Extracted records
● ● ● ● ●
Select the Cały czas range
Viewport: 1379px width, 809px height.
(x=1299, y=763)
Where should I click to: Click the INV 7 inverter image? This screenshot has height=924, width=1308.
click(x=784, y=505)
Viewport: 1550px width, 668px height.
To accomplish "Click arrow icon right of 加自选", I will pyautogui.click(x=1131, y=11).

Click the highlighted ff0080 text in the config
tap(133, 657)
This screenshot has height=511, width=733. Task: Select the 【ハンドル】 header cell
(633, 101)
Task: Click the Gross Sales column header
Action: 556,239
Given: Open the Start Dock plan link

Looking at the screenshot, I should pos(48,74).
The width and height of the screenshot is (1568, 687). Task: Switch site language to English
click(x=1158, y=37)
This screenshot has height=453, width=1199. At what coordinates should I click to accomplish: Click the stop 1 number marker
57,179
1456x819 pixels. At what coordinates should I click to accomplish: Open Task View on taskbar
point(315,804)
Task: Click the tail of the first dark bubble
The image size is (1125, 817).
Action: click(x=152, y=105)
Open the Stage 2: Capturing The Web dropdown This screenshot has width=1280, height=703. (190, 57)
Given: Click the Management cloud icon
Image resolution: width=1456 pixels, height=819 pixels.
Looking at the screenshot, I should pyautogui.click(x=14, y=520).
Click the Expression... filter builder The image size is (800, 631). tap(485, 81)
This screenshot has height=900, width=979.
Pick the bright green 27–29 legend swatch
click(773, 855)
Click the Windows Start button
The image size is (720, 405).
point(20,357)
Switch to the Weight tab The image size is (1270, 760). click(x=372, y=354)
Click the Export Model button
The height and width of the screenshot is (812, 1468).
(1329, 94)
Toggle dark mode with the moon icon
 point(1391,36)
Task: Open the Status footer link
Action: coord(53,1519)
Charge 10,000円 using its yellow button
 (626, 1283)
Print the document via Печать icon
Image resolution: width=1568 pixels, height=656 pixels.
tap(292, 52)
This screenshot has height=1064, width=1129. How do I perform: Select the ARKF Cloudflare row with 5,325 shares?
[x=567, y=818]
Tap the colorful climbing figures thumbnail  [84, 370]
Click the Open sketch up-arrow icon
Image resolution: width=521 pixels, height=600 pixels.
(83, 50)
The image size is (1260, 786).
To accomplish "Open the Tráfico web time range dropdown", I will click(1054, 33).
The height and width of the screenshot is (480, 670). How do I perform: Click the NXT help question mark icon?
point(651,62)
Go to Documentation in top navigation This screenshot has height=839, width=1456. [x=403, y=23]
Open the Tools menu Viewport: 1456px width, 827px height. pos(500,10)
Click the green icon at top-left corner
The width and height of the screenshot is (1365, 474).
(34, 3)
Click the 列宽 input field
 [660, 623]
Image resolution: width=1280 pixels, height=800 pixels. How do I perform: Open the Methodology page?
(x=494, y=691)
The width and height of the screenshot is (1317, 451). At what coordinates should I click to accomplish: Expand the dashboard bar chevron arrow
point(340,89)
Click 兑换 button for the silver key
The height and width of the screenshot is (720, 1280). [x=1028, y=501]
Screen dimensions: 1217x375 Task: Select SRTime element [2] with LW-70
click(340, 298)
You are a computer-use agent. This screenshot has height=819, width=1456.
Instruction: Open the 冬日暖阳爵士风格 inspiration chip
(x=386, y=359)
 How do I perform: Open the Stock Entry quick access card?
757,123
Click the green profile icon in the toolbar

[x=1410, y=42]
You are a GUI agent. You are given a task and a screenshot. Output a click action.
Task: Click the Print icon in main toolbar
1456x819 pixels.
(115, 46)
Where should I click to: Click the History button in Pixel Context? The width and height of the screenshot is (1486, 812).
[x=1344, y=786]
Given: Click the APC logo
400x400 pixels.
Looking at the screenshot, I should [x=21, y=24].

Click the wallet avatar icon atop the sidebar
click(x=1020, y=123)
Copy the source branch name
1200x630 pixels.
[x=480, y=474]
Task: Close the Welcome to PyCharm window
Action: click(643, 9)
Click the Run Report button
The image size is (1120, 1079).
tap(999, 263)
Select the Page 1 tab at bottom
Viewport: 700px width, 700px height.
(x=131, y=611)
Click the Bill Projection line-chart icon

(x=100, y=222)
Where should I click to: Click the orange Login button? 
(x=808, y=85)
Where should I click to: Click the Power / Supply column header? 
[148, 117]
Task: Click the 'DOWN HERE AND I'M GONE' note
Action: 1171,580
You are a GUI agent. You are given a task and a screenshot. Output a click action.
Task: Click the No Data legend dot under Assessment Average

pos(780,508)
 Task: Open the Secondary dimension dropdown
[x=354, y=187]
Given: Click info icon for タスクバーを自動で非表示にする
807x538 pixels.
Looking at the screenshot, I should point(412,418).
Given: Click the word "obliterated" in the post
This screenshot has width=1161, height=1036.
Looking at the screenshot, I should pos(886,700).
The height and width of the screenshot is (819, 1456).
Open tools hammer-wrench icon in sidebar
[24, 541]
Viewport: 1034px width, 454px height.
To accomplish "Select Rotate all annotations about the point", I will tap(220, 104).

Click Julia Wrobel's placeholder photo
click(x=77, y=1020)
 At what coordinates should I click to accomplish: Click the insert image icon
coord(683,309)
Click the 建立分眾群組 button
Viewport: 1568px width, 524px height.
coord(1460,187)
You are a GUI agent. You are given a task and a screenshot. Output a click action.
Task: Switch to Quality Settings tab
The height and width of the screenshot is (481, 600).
● ● ● ● ●
* WORK TO COMPLETE *
Rewrite the listing above with every "Viewport" changed to "Window" and nothing else altered.

* IN RESPONSE *
Select the Cały czas range
Window: 1379px width, 809px height.
(x=1299, y=763)
Where should I click to: Click the INV 7 inverter image? This screenshot has height=924, width=1308.
click(x=784, y=505)
Window: 1550px width, 668px height.
To accomplish "Click arrow icon right of 加自选", I will pyautogui.click(x=1131, y=11).

Click the highlighted ff0080 text in the config
tap(133, 657)
This screenshot has height=511, width=733. Task: Select the 【ハンドル】 header cell
(633, 101)
Task: Click the Gross Sales column header
Action: 556,239
Given: Open the Start Dock plan link

Looking at the screenshot, I should pos(48,74).
The width and height of the screenshot is (1568, 687). Task: Switch site language to English
click(x=1158, y=37)
This screenshot has height=453, width=1199. At what coordinates should I click to accomplish: Click the stop 1 number marker
57,179
1456x819 pixels. At what coordinates should I click to accomplish: Open Task View on taskbar
point(315,804)
Task: Click the tail of the first dark bubble
The image size is (1125, 817).
Action: click(x=152, y=105)
Open the Stage 2: Capturing The Web dropdown This screenshot has width=1280, height=703. (190, 57)
Given: Click the Management cloud icon
Image resolution: width=1456 pixels, height=819 pixels.
Looking at the screenshot, I should pyautogui.click(x=14, y=520).
Click the Expression... filter builder The image size is (800, 631). tap(485, 81)
This screenshot has height=900, width=979.
Pick the bright green 27–29 legend swatch
click(773, 855)
Click the Windows Start button
The image size is (720, 405).
point(20,357)
Switch to the Weight tab The image size is (1270, 760). click(x=372, y=354)
Click the Export Model button
The height and width of the screenshot is (812, 1468).
(1329, 94)
Toggle dark mode with the moon icon
 point(1391,36)
Task: Open the Status footer link
Action: coord(53,1519)
Charge 10,000円 using its yellow button
 (626, 1283)
Print the document via Печать icon
Image resolution: width=1568 pixels, height=656 pixels.
tap(292, 52)
This screenshot has height=1064, width=1129. How do I perform: Select the ARKF Cloudflare row with 5,325 shares?
[x=567, y=818]
Tap the colorful climbing figures thumbnail  [84, 370]
Click the Open sketch up-arrow icon
Image resolution: width=521 pixels, height=600 pixels.
(83, 50)
The image size is (1260, 786).
To accomplish "Open the Tráfico web time range dropdown", I will click(1054, 33).
The height and width of the screenshot is (480, 670). How do I perform: Click the NXT help question mark icon?
point(651,62)
Go to Documentation in top navigation This screenshot has height=839, width=1456. [x=403, y=23]
Open the Tools menu Window: 1456px width, 827px height. pos(500,10)
Click the green icon at top-left corner
The width and height of the screenshot is (1365, 474).
(34, 3)
Click the 列宽 input field
 [660, 623]
Image resolution: width=1280 pixels, height=800 pixels. How do I perform: Open the Methodology page?
(x=494, y=691)
The width and height of the screenshot is (1317, 451). At what coordinates should I click to accomplish: Expand the dashboard bar chevron arrow
point(340,89)
Click 兑换 button for the silver key
The height and width of the screenshot is (720, 1280). [x=1028, y=501]
Screen dimensions: 1217x375 Task: Select SRTime element [2] with LW-70
click(340, 298)
You are a computer-use agent. This screenshot has height=819, width=1456.
Instruction: Open the 冬日暖阳爵士风格 inspiration chip
(x=386, y=359)
 How do I perform: Open the Stock Entry quick access card?
757,123
Click the green profile icon in the toolbar

[x=1410, y=42]
You are a GUI agent. You are given a task and a screenshot. Output a click action.
Task: Click the Print icon in main toolbar
1456x819 pixels.
(115, 46)
Where should I click to: Click the History button in Pixel Context? The width and height of the screenshot is (1486, 812).
[x=1344, y=786]
Given: Click the APC logo
400x400 pixels.
Looking at the screenshot, I should [x=21, y=24].

Click the wallet avatar icon atop the sidebar
click(x=1020, y=123)
Copy the source branch name
1200x630 pixels.
[x=480, y=474]
Task: Close the Welcome to PyCharm window
Action: click(643, 9)
Click the Run Report button
The image size is (1120, 1079).
tap(999, 263)
Select the Page 1 tab at bottom
Window: 700px width, 700px height.
(x=131, y=611)
Click the Bill Projection line-chart icon

(x=100, y=222)
Where should I click to: Click the orange Login button? 
(x=808, y=85)
Where should I click to: Click the Power / Supply column header? 
[148, 117]
Task: Click the 'DOWN HERE AND I'M GONE' note
Action: 1171,580
You are a GUI agent. You are given a task and a screenshot. Output a click action.
Task: Click the No Data legend dot under Assessment Average

pos(780,508)
 Task: Open the Secondary dimension dropdown
[x=354, y=187]
Given: Click info icon for タスクバーを自動で非表示にする
807x538 pixels.
Looking at the screenshot, I should point(412,418).
Given: Click the word "obliterated" in the post
This screenshot has width=1161, height=1036.
Looking at the screenshot, I should pos(886,700).
The height and width of the screenshot is (819, 1456).
Open tools hammer-wrench icon in sidebar
[24, 541]
Window: 1034px width, 454px height.
To accomplish "Select Rotate all annotations about the point", I will tap(220, 104).

Click Julia Wrobel's placeholder photo
click(x=77, y=1020)
 At what coordinates should I click to accomplish: Click the insert image icon
coord(683,309)
Click the 建立分眾群組 button
Window: 1568px width, 524px height.
coord(1460,187)
You are a GUI agent. You are given a task and a screenshot. Output a click action.
Task: Switch to Quality Settings tab
The height and width of the screenshot is (481, 600).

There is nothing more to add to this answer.